— Begin TEXT TO READ —

THEMAP: library for computing distances between chemical datasets for molecular activity prediction. Architecture optimized for N×M distance matrix computation.

Setup

IMPORTANT: Always activate the venv before running any command, installation, or test in this repository.

source install.sh          # first time (uv-based, creates .venv)
source .venv/bin/activate   # reactivate later (required before every session)

Commands

Testing

  • python run_tests.py — all tests
  • python run_tests.py unit — unit tests only
  • python run_tests.py integration — integration tests only
  • python run_tests.py distance — distance module tests (tests/unit/distance/)
  • python run_tests.py fast — skip @pytest.mark.slow tests
  • python run_tests.py coverage — tests with coverage
  • pytest tests/unit/data/test_molecule_dataset_isolated.py -v — specific file
  • pytest -k "test_name" — keyword match
  • pytest -m "unit and not slow" — fast unit tests

Code Quality

  • ruff check --fix . — lint with auto-fix
  • ruff format . — format
  • mypy -p themap — type check

Makefile

  • make ci — run all CI checks locally (lint, format, type-check, test-fast, docs-build)
  • make test-fast / make test-unit / make test-coverage — test shortcuts
  • make lint / make format — auto-fix variants
  • make lint-check / make format-check — CI-mode (no auto-fix)

— End TEXT TO READ —
— Begin RECORD SET —

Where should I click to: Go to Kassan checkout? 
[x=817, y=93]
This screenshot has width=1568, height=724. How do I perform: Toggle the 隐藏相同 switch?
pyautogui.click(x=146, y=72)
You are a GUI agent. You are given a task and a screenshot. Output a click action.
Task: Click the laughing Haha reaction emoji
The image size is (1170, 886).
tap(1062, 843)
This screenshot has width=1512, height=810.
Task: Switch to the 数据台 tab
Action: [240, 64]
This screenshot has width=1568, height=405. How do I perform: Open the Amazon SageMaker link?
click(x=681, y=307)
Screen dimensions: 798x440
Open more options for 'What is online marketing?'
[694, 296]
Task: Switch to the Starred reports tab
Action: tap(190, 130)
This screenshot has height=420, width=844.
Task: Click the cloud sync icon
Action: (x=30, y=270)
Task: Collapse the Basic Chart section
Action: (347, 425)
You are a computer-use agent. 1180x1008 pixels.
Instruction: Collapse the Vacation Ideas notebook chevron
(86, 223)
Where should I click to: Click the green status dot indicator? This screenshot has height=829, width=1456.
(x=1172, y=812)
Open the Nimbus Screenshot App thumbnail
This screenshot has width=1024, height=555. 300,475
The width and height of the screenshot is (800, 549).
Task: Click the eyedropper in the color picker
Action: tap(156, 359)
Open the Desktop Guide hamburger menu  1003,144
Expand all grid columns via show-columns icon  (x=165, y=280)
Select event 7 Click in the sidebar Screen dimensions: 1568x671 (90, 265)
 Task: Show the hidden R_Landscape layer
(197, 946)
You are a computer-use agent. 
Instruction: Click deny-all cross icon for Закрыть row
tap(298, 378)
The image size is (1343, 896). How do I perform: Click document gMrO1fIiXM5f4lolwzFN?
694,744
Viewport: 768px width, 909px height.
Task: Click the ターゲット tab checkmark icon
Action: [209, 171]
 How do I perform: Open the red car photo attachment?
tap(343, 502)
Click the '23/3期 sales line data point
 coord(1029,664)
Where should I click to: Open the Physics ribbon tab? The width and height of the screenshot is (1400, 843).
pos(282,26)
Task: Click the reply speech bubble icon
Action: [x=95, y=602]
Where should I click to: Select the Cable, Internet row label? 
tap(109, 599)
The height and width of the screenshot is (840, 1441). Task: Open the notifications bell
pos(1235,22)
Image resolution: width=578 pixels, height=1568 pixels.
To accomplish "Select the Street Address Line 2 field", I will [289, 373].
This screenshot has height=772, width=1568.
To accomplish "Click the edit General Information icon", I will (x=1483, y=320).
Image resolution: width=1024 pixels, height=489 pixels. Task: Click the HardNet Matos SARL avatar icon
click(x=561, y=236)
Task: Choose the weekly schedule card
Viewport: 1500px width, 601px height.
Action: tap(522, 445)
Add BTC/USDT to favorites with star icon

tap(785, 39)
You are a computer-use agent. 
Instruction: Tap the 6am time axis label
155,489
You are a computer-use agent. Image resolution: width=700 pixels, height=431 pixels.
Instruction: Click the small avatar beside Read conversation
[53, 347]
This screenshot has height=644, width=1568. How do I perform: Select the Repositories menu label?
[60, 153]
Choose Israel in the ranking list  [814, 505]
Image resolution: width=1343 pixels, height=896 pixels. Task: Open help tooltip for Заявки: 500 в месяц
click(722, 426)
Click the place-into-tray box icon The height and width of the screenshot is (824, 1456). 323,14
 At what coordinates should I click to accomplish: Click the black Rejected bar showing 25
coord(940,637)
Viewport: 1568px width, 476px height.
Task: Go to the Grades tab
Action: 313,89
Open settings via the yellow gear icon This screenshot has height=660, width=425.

— End RECORD SET —

SET TASKS:
**1.** Transcribe the THEMAP text, starting with "THEMAP: library for" and going on through "distance matrix computation.".
**2.** Restate word for word the records from their first line through the line containing "Action: (347, 425)", including both ends.
The THEMAP text and the records are unrelated materials.

SOLUTIONS IN ORDER:
**1.**
THEMAP: library for computing distances between chemical datasets for molecular activity prediction. Architecture optimized for N×M distance matrix computation.

**2.**
Where should I click to: Go to Kassan checkout? 
[x=817, y=93]
This screenshot has width=1568, height=724. How do I perform: Toggle the 隐藏相同 switch?
pyautogui.click(x=146, y=72)
You are a GUI agent. You are given a task and a screenshot. Output a click action.
Task: Click the laughing Haha reaction emoji
The image size is (1170, 886).
tap(1062, 843)
This screenshot has width=1512, height=810.
Task: Switch to the 数据台 tab
Action: [240, 64]
This screenshot has width=1568, height=405. How do I perform: Open the Amazon SageMaker link?
click(x=681, y=307)
Screen dimensions: 798x440
Open more options for 'What is online marketing?'
[694, 296]
Task: Switch to the Starred reports tab
Action: tap(190, 130)
This screenshot has height=420, width=844.
Task: Click the cloud sync icon
Action: (x=30, y=270)
Task: Collapse the Basic Chart section
Action: (347, 425)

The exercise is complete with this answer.